Poll Dancing: Week Four or, “Wake Me Up When September Ends”

(This is a guest series by MotSaG reader Jason Nafziger. He’ll be taking a weekly look at the college football polls and pointing out the absurd, the laughable and the head scratchers. Please note that Jason is not talking about the BlogPoll. Or my ballot to the BlogPoll.)

1. Alabama
2. Ohio State

Bama had a bit of a close call against Arkansas, while Ohio State had a call more comparable to deep space communication. Still and all, the top two remain unbeaten and on the path to meet for the title in January. Florida will try to make things interesting this weekend. Want something interesting until then? A group of elephants is known as a “memory,” while a group of alligators is a “congregation.”

3. Boise State
4. Oregon

Ah, finally. UCLA’s castration of the Longhorns sends Texas plummeting, and the Ducks quickly flew in to replace them. A group of ducks is a “flush.”

5. TCU
6. Nebraska

Despite a poor showing against South Dakota State’s “husk” of jackrabbits, the Cornhuskers get a bump up and become the highest ranked Big 12 team during Red River Shootout (and I still say IAA too) week.

7. Florida
8. Oklahoma
9. Wisconsin
10. LSU

And again, every team that didn’t lose is shifted up a spot to accommodate for those that did. I used to suspect that the coaches’ employed graduate assistants to fill out their ballots for them, but now I’m convinced it’s Price Is Right game designers.

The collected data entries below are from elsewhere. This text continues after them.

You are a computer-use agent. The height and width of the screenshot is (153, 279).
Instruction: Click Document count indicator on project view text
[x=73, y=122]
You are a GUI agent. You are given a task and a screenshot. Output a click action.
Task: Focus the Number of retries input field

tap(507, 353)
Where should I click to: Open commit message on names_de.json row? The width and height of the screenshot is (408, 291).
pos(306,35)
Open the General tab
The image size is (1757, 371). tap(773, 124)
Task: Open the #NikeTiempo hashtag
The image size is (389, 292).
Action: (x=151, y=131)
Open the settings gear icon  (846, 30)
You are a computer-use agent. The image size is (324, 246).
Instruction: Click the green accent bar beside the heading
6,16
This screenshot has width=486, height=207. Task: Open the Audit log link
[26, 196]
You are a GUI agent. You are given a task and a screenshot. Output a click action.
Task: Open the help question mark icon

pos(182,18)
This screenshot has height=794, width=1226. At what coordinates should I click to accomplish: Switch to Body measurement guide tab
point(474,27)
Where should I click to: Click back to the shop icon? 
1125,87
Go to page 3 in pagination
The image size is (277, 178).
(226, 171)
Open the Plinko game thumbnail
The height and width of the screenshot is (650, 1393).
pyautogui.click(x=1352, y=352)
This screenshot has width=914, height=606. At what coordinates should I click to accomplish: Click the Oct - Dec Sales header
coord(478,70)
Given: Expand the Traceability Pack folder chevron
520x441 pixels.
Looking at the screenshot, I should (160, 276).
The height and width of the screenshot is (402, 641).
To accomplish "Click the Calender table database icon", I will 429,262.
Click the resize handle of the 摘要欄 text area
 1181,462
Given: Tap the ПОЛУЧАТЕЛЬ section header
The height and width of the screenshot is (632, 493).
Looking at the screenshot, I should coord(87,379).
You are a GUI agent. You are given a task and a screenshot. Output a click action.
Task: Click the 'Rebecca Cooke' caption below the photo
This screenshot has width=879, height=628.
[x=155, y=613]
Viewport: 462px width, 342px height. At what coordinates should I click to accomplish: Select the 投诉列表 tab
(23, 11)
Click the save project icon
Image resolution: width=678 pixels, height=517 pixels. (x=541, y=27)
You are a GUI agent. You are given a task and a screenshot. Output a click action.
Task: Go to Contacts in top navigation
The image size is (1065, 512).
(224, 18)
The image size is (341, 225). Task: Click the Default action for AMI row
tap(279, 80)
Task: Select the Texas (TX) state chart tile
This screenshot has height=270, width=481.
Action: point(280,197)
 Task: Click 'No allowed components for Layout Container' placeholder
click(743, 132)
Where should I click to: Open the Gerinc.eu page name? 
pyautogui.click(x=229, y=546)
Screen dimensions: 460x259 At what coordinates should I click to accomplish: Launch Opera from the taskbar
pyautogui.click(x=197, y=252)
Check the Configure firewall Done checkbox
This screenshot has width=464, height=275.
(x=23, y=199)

So, in the interest of someone who writes (and the imaginary folk who read) a weekly piece about poll fluctuation, let me just say:

Go Gators!
Go Cardinal!
Go Spartans!
Go Vols!

Also, a group of cats can be called a nuisance, a destruction, a litter, a kindle, or a dout. Some collective noun coiner really hated cats.


  1. I dislike cats. I will henceforth refer to them as “douts.” I do like your column, though, and largely agree with what you write. I am not imaginary.

  2. @NMUSpidey – Thanks for existing! I also find all of the feline nomenclature appropriate.